Assessing and determining “scope”
The goal scope of your program should encompass all networks and systems across all geographic locations that are owned by your organization. You will find most individuals scoff at this goal, which is fair. It is a very daunting task to achieve and I would argue a majority of organizations never get near 99% coverage.
This can seem daunting at first, but is necessary to properly ascertain the true risks to the organization. Again, you can de-scope and work outwards after determining what is most important to your organization. Don’t start with systems that don’t matter, start with the systems that hold your most critical data and processes in place. If you already have data classification in place, that is great barometer to show if your priorities align with what the business believes to be the most critical data.
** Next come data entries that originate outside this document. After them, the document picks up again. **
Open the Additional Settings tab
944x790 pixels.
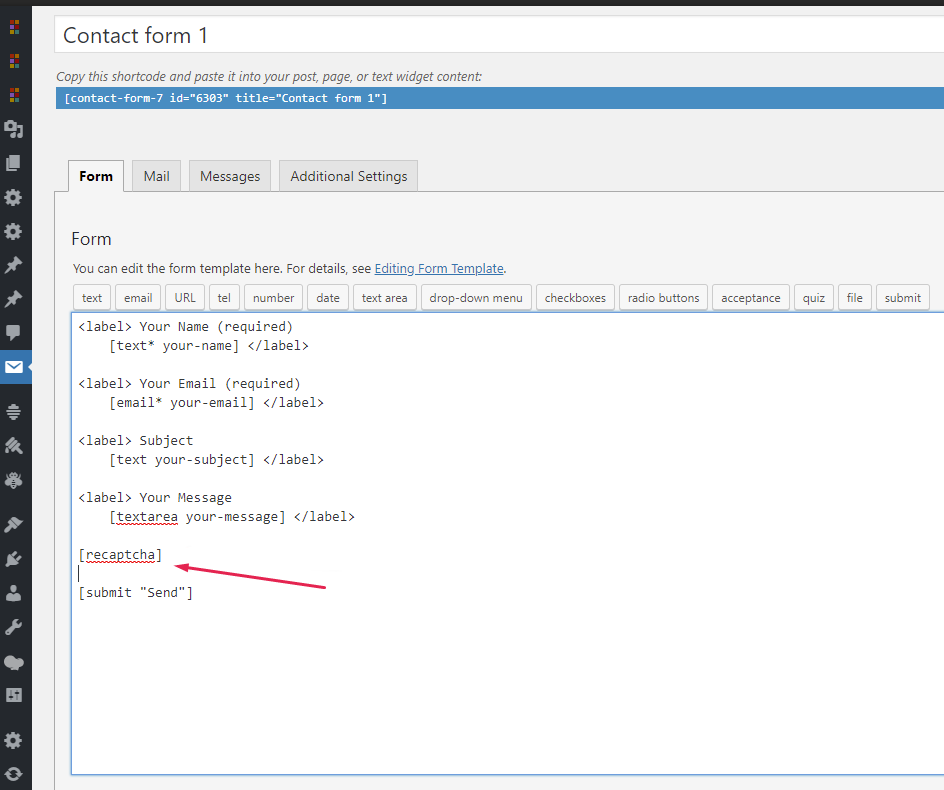(x=349, y=176)
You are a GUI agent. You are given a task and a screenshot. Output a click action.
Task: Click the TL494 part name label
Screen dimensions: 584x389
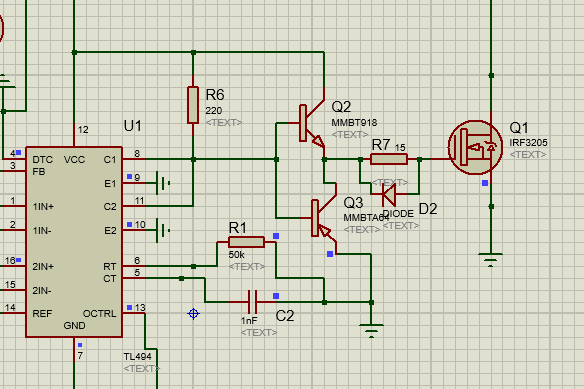(137, 357)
This will vary greatly by organization and there is never a one size fits all solution to this. Without knowledge of the business, you will have a very tough time achieving the full value of the program. This is why partnerships with the different business units is key.
Here are some examples of items that could be included with your scope to give some ideas. This is not a comprehensive or exhaustive list. Try and keep it at a high level and let the procedures and processes address specific sub components. Such as if you have 30 web applications, you may not want to list them all individually here.
- Corporate Networks
- Production
- Development
- Test
- Physical locations
- Headquarters
- Satellite Offices
- Data centers
- Co-location
- Cloud Instances
- Azure
- AWS
- Linode
- Telecommunications
- VOIP
- PBX
- Internal and customer facing apps
- WebApp
- MobileApp
- Third party controlled environments
- Service providers
- Cloud hosting
- Third part developers
- Staff augmentation
Explaining how to approach the program
It is important to lay out expectations for how to use the program document and writing out how to use it.
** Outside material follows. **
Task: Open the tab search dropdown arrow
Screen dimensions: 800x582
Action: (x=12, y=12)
Define a few things such as if it needs to be reviewed at certain intervals, the goal of the document, and why it is important.
You want to make sure to lay out the end goal, which in terms of security, is to bring balance to confidentiality, integrity and availability while increasing IT infrastructure resiliency. The objects being protected are the organization’s data and systems used to collect, process, and maintain that data.
A common language
Words are important and carry meaning. Establishing a baseline for core concepts will help reduce confusion or miscommunication. After explaining the approach, taking time to define what items such as a “vulnerability” or “managing vulnerabilities” are examples. It could be as simple as pulling definitions from a reference material or going as deep as stating technical versus non-technical vulnerabilities. It is also important to lay out when vulnerabilities should be managed and who has the authority to manage them. Be careful as this document will be handed to business units, so try and provide instructions the business units can understand, avoid technical jargon where possible.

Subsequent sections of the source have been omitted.